This seems to be a common interpretation. But really, I think it's quite often a misinterpretation.

For the compliment giver, "Cute" is the most socially acceptable, low-risk way of telling someone you find them physically attractive.

It doesn't mean the compliment giver doesn't also think you are beautiful, hot, sexy etc... It's just that, for good reason, telling someone they're hot is seen as often being way too forward, and possibly rude.

"You're beautiful" - Woah, slow down there buddy, we just met!

"You're pretty" - :blank flowers are pretty. am I a flower?

"Wow! You're f*cking hot!" - :sus

So boys and girls, take note: When someone who is roughly your peer calls you cute, they mean beautiful, hot, sexy, ****-able, pretty, attractive.

More often than not,* Cute = Hot*.

(if you don't believe me, check out the 'post the cutest girl/guy you've ever seen' threads)


----------



## gusstaf (Jan 1, 2012)

^Interesting perspective, I never thought anyone equated cute with hot...

I understand that it's a compliment, but it makes me feel uncomfortable. I've always hated looking younger than I am and in my mind, being called cute simply reinforces the idea that people don't really think of me as a 'real' woman.


----------



## Cronos (Mar 31, 2013)

Friendzoned.


----------



## RandomGuy95 (Feb 13, 2013)

That pretty much describes it...


----------



## Khantko (Apr 27, 2012)

Chloe17 said:


> I feel like i'm 4 years old again. But for some reason I like it  It's better than being called sexy. How do you feel when someone calls you cute?
> 
> For some reason it's only ever girls who call me cute and now my guy friend calls me cute everyday. I even call people cute. How does it make you feel?


----------



## shelbster18 (Oct 8, 2011)

I never get complimented in person, so I'd be thankful to get any kind of direct compliment. :|


----------



## Mousey9 (Dec 27, 2012)

Meh, a compliment is a compliment. 
Seems to be the only compliment I receive, at least on the internet. I never go out to have anyone say something nice to me IRL.


----------



## Glass Child (Feb 28, 2013)

I hate it. I don't want to be cute..


----------



## creasy (Oct 29, 2012)

Stored records
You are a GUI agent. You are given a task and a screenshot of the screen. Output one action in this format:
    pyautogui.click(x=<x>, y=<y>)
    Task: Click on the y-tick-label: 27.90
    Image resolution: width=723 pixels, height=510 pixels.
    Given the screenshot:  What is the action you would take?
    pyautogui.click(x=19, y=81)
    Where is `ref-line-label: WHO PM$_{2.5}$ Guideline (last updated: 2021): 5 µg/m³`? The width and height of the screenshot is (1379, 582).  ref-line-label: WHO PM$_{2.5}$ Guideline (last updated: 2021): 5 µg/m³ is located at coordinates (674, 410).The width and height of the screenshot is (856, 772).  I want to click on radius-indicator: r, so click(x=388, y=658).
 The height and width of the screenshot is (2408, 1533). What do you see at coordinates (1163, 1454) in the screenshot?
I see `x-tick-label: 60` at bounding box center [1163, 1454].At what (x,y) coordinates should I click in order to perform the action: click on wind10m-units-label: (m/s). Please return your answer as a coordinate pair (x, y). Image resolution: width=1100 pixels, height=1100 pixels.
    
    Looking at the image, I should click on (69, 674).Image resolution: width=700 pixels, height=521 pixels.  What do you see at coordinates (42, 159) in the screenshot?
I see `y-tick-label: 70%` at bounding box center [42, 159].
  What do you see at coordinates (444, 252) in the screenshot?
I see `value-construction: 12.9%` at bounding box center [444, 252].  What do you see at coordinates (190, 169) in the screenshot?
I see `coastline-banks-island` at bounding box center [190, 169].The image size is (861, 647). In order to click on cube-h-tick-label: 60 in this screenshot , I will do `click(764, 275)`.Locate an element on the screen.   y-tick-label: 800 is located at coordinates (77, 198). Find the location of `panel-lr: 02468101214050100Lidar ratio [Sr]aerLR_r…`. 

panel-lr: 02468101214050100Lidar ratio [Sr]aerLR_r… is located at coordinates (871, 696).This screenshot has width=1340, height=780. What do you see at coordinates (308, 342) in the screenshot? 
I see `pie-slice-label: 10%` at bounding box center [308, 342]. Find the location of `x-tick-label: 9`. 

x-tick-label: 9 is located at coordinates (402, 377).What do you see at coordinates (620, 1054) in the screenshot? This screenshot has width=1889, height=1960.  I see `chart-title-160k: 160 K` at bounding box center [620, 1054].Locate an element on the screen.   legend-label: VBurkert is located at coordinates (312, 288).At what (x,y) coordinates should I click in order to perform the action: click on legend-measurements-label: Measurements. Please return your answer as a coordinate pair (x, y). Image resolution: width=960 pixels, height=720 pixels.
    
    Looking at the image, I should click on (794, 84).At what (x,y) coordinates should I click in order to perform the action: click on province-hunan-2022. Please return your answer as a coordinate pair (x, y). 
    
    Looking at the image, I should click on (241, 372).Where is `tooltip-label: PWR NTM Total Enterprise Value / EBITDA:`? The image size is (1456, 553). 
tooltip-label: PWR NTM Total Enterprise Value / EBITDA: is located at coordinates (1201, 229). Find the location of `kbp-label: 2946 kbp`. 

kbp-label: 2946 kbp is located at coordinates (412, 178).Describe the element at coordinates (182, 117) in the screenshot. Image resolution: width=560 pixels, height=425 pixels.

■ ACTIVITY ■
In the forum thread about being called cute, list every username that appears in a post heading. Work only from the text; do not use the stored records.

■ WRITTEN RESPONSE ■
gusstaf, Cronos, RandomGuy95, Khantko, shelbster18, Mousey9, Glass Child, creasy